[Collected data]
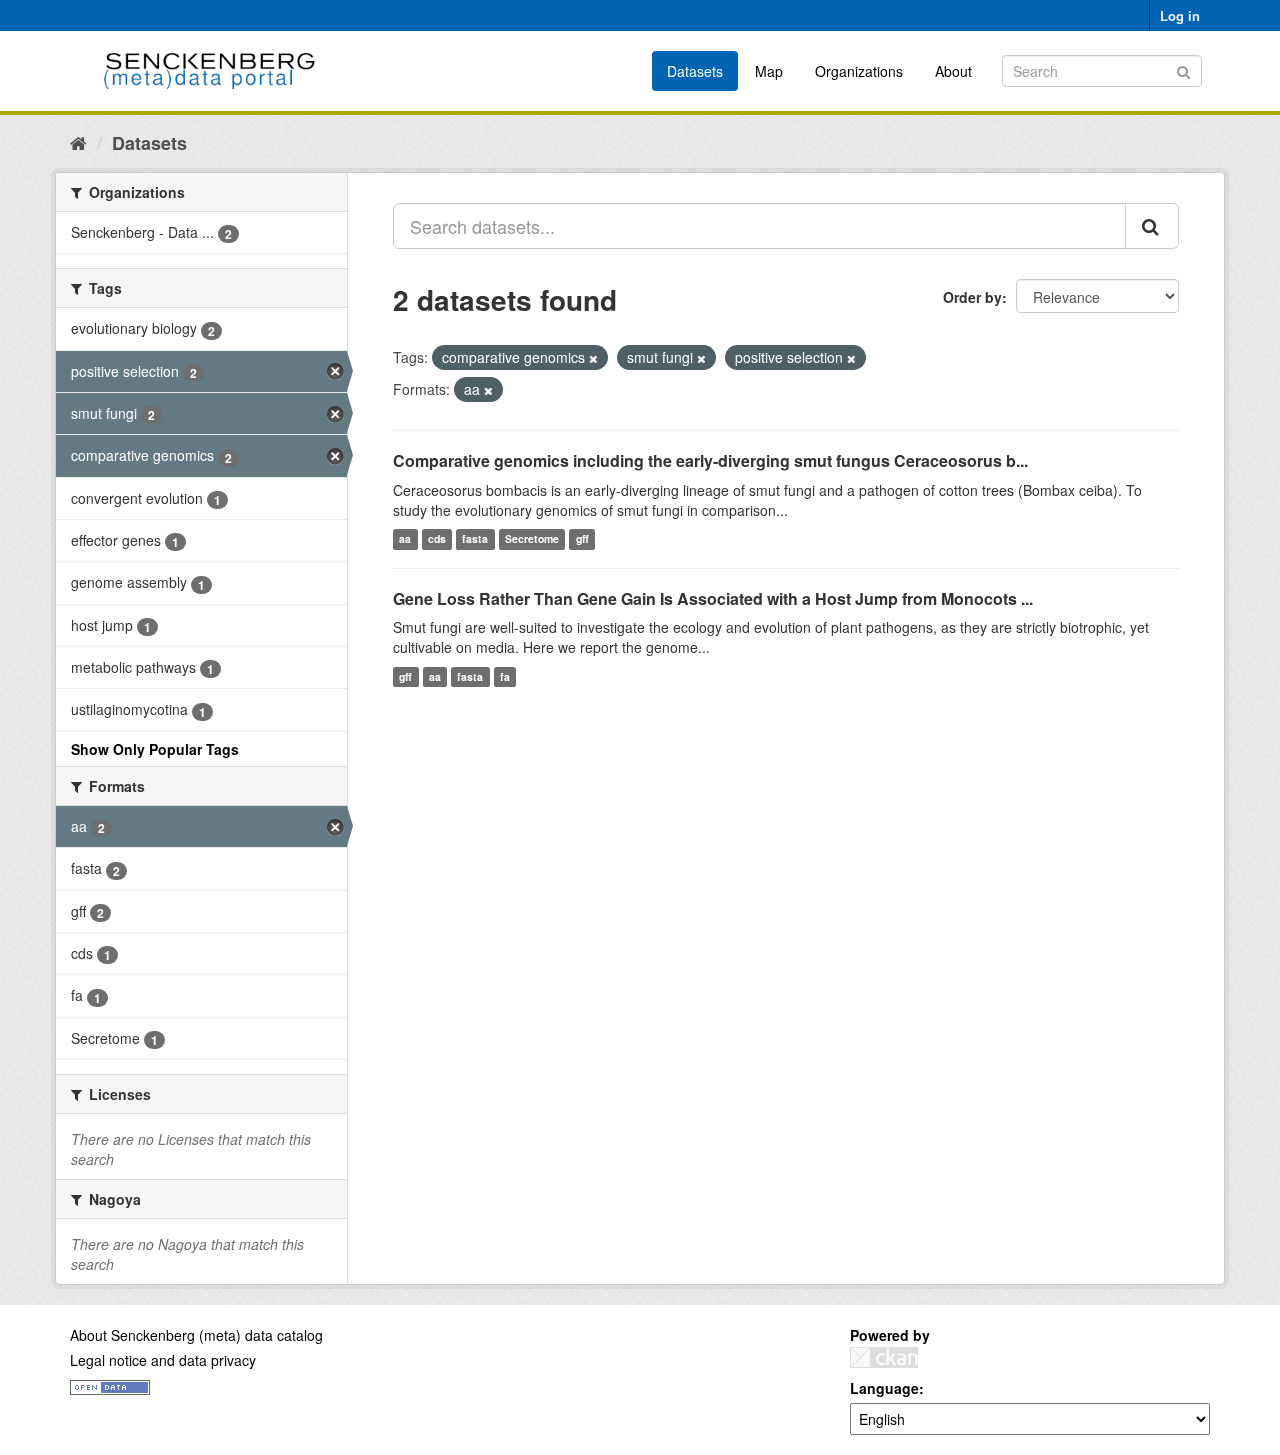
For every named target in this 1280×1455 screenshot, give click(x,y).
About (953, 71)
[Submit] (1183, 69)
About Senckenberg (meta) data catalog (196, 1335)
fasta (475, 539)
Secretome (532, 539)
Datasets (695, 71)
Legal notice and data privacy (163, 1360)
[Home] (78, 142)
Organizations (859, 71)
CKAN (884, 1357)
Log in (1180, 15)
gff (582, 539)
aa (405, 539)
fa (505, 676)
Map (769, 71)
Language (884, 1388)
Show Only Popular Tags (155, 749)
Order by (972, 297)
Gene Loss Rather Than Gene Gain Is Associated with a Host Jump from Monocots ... (713, 598)
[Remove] (593, 358)
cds (437, 539)
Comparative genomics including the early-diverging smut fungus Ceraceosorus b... (710, 460)
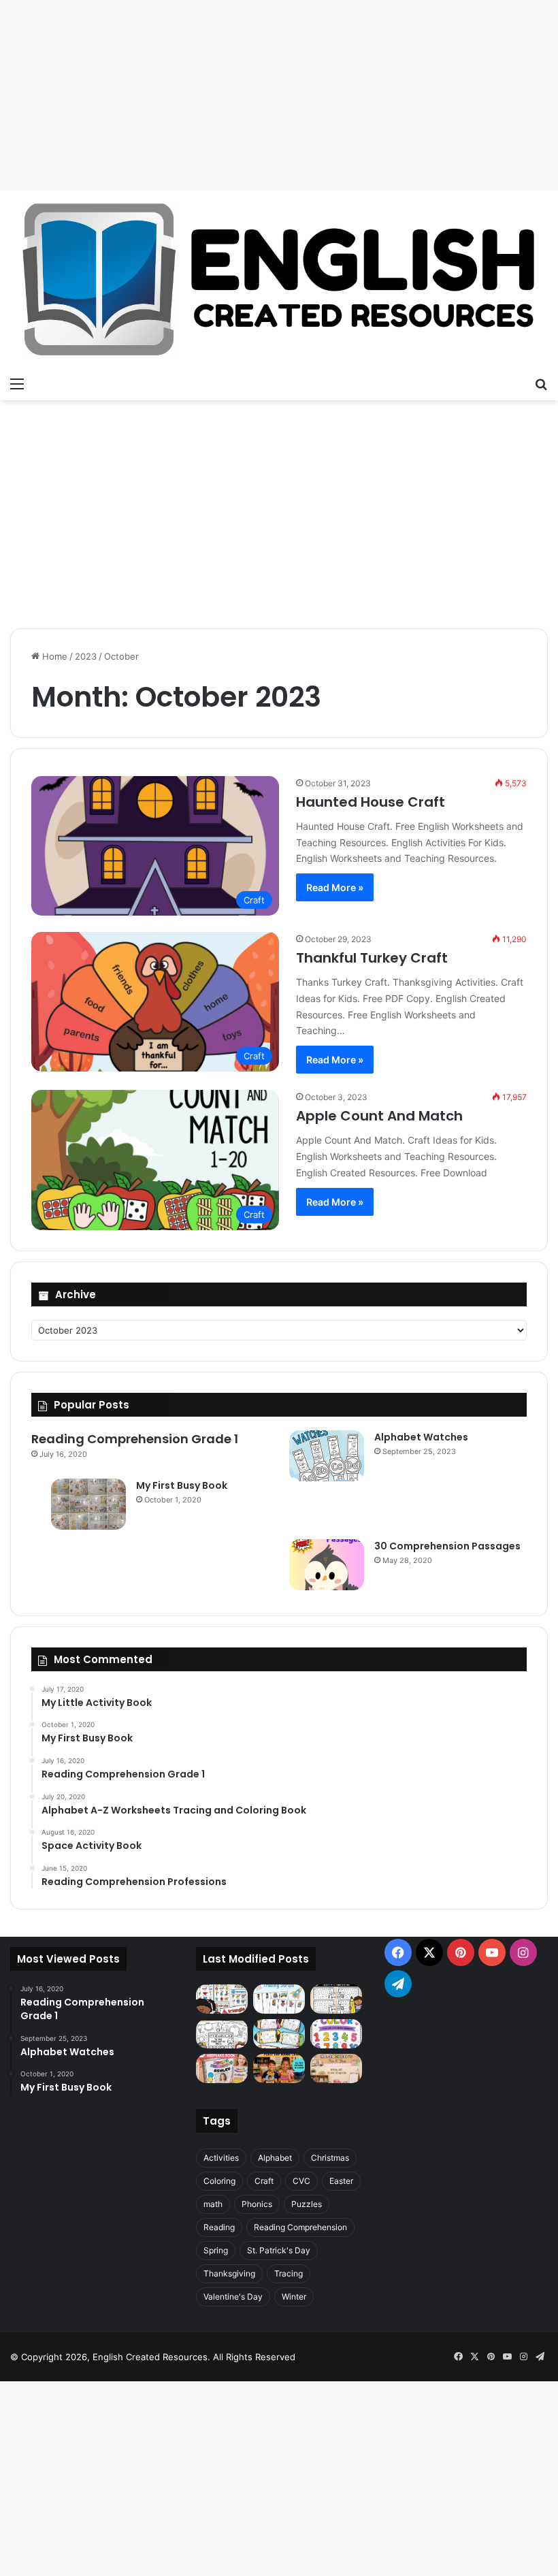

**Try it:** Please print exactly the lines from the one holding "Map (769, 71)" through the final line of the data above, including both, and skip all pictures.

**Expected output:**
Map (769, 71)
Language (884, 1388)
Show Only Popular Tags (155, 749)
Order by (972, 297)
Gene Loss Rather Than Gene Gain Is Associated with a Host Jump from Monocots ... (713, 598)
[Remove] (593, 358)
cds (437, 539)
Comparative genomics including the early-diverging smut fungus Ceraceosorus b... (710, 460)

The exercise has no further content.